TASK BRIEF:
Can you copy these lines word for word, starting at the line that contains "Open the chart-style tool window icon" and stopping after the very last line, with the pictures left out?

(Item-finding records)
※ ※ ※

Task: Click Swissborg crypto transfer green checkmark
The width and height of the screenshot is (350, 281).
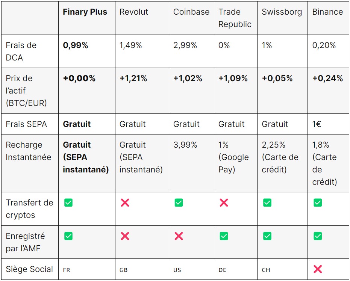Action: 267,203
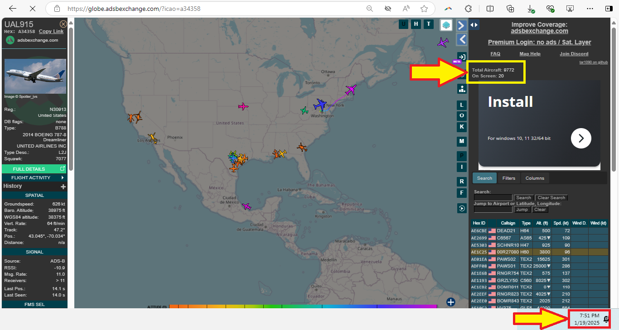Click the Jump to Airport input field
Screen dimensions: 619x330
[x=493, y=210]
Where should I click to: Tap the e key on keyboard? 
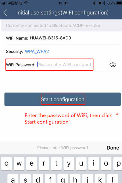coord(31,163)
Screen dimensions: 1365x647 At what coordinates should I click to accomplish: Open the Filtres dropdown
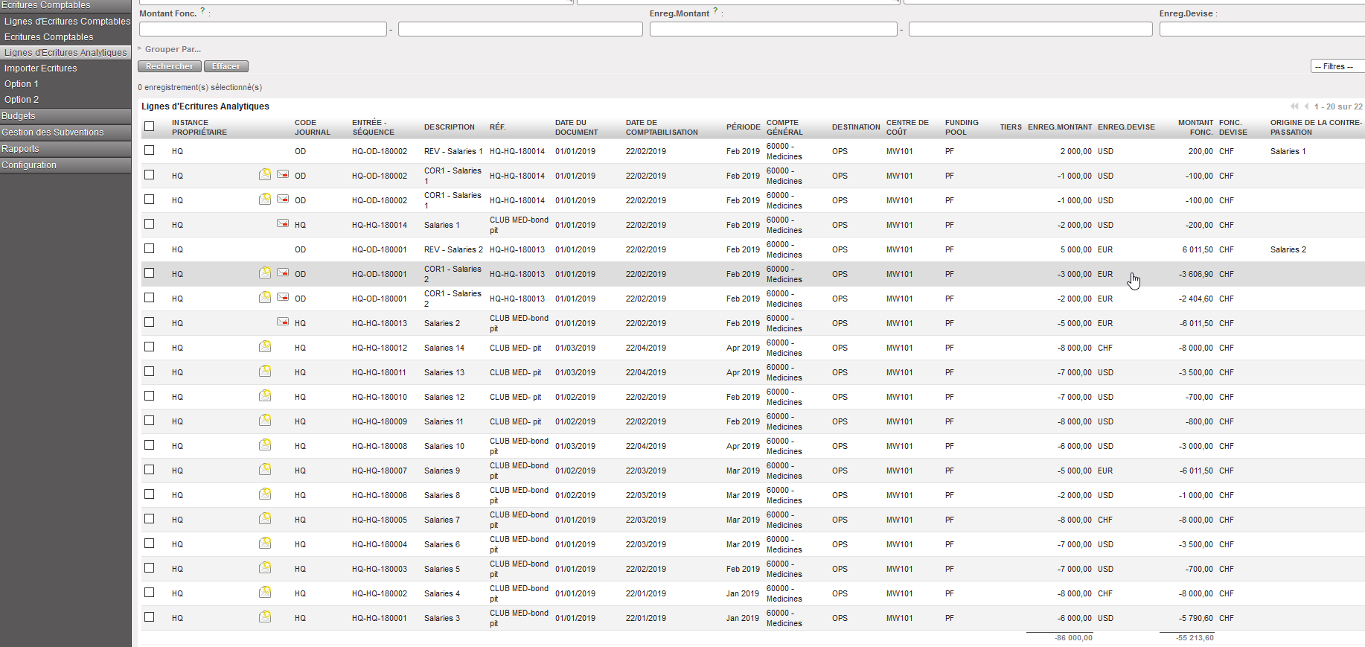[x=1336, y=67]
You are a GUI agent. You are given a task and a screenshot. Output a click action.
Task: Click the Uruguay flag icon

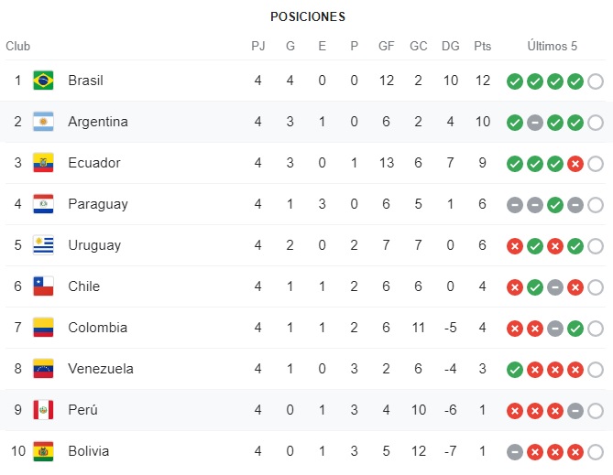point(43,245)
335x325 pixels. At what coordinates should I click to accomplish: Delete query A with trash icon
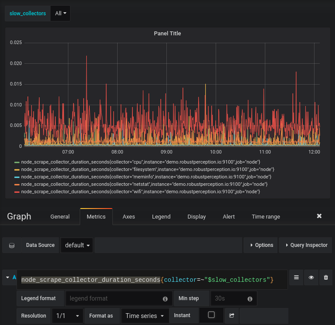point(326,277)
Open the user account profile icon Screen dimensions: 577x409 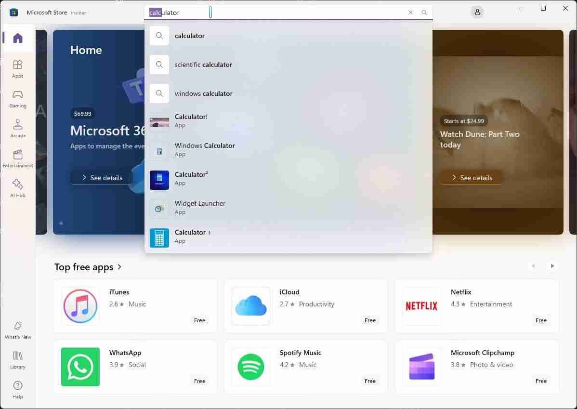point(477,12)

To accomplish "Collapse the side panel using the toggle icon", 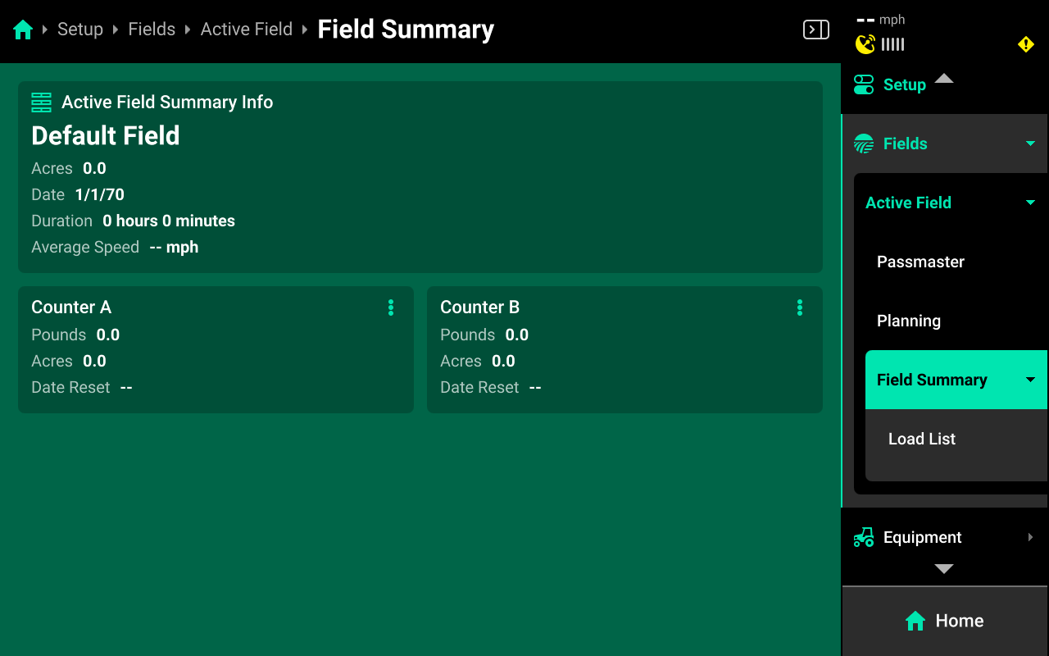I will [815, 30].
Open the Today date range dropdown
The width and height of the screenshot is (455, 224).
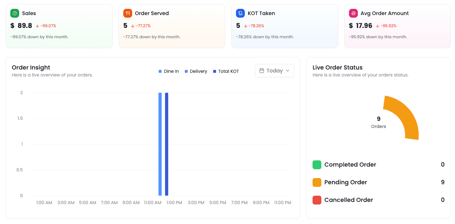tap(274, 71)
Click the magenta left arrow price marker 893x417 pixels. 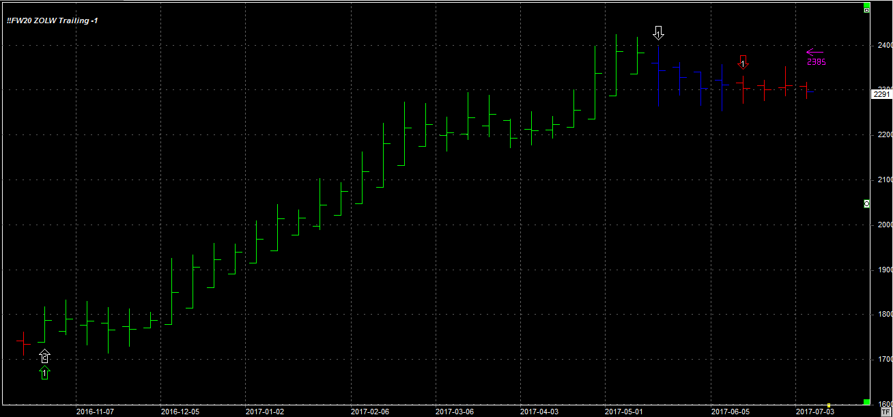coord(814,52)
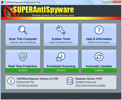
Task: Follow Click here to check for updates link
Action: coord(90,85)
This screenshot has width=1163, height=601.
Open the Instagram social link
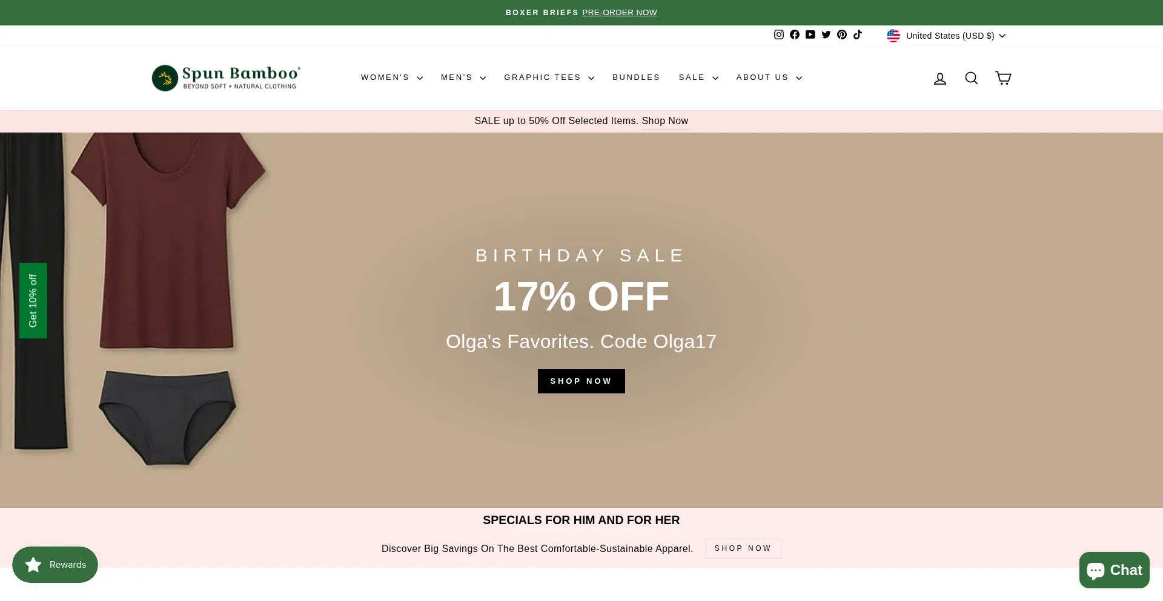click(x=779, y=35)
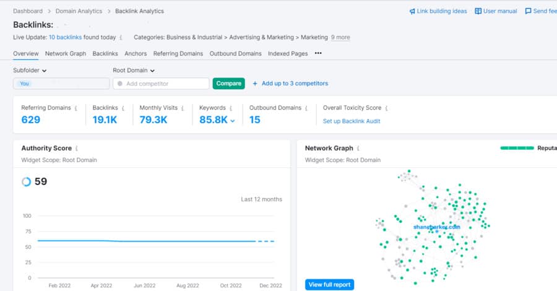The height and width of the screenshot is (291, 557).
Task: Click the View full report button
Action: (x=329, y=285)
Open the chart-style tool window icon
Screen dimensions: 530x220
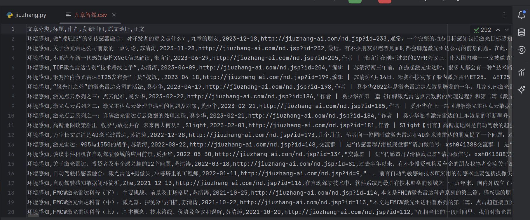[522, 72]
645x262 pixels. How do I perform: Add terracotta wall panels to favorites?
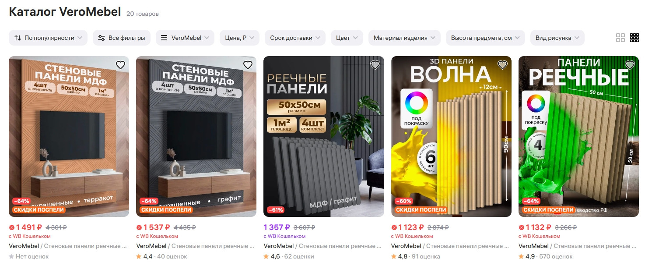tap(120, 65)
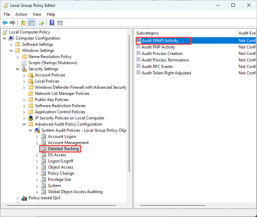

※ ※ ※

PROBLEM SOLUTION:
Open the chart-style tool window icon
Screen dimensions: 530x220
[522, 72]
645x262 pixels. How do I perform: Add terracotta wall panels to favorites?
tap(120, 65)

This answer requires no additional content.